(Stored items)

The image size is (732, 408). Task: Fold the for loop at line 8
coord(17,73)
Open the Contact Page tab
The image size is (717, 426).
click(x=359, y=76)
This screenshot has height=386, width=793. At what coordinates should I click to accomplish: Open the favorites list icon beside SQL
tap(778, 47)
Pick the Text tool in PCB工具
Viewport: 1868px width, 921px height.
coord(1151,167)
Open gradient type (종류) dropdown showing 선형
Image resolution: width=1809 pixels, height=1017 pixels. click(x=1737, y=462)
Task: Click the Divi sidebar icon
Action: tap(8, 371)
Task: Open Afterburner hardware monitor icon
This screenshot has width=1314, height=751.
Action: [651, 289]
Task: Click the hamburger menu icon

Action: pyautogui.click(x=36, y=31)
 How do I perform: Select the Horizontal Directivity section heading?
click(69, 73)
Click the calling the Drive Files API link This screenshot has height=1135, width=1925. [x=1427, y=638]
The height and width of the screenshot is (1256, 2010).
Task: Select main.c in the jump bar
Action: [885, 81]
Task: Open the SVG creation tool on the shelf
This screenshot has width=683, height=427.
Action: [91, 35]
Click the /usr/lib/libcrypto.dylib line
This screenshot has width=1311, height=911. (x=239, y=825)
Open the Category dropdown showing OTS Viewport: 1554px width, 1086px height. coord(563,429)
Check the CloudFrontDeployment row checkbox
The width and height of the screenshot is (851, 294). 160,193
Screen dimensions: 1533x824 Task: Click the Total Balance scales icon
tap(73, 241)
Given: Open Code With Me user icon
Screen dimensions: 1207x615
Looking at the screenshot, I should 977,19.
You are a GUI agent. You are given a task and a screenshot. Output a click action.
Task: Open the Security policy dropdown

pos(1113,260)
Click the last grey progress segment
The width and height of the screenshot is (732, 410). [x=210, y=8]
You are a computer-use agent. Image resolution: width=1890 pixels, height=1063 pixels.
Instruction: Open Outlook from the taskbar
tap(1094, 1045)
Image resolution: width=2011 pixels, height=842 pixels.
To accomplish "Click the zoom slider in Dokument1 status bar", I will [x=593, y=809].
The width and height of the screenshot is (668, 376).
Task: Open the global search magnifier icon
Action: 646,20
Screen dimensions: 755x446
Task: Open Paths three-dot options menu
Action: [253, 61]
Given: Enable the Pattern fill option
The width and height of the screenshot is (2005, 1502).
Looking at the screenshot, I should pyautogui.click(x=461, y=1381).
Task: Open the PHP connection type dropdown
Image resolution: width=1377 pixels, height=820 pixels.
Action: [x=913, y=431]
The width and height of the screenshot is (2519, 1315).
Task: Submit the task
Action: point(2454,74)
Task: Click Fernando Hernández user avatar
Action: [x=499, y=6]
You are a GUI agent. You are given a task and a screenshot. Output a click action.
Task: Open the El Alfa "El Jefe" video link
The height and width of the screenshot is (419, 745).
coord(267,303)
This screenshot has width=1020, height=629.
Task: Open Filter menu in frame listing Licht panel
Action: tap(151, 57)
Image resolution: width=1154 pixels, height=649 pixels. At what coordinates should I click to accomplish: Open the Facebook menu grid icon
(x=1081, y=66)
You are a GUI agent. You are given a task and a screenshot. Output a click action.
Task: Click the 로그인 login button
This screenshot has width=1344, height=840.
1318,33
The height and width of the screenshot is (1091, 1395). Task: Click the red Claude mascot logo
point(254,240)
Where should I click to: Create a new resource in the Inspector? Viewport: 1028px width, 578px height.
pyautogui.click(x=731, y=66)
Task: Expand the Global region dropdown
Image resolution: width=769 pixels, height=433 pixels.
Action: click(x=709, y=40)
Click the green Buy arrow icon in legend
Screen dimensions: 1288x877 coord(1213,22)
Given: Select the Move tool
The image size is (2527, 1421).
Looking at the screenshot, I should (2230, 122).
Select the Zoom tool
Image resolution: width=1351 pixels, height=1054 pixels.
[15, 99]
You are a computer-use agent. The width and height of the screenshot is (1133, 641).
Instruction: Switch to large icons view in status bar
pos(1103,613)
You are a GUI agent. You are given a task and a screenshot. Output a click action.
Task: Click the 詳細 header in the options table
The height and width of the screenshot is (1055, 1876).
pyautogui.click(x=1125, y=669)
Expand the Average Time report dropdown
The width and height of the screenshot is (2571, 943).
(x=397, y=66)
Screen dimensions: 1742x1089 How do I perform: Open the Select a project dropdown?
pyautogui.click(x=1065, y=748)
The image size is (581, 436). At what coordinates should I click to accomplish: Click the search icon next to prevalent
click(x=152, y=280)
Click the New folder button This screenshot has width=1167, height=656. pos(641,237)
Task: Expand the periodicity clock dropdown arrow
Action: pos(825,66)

● **ABOUT THIS TASK**: Every line of the records that includes the word "tool" should be gathered.

● **REPLY TO THE TASK**:
Pick the Text tool in PCB工具
Task: Open the SVG creation tool on the shelf
Given: Select the Move tool
Select the Zoom tool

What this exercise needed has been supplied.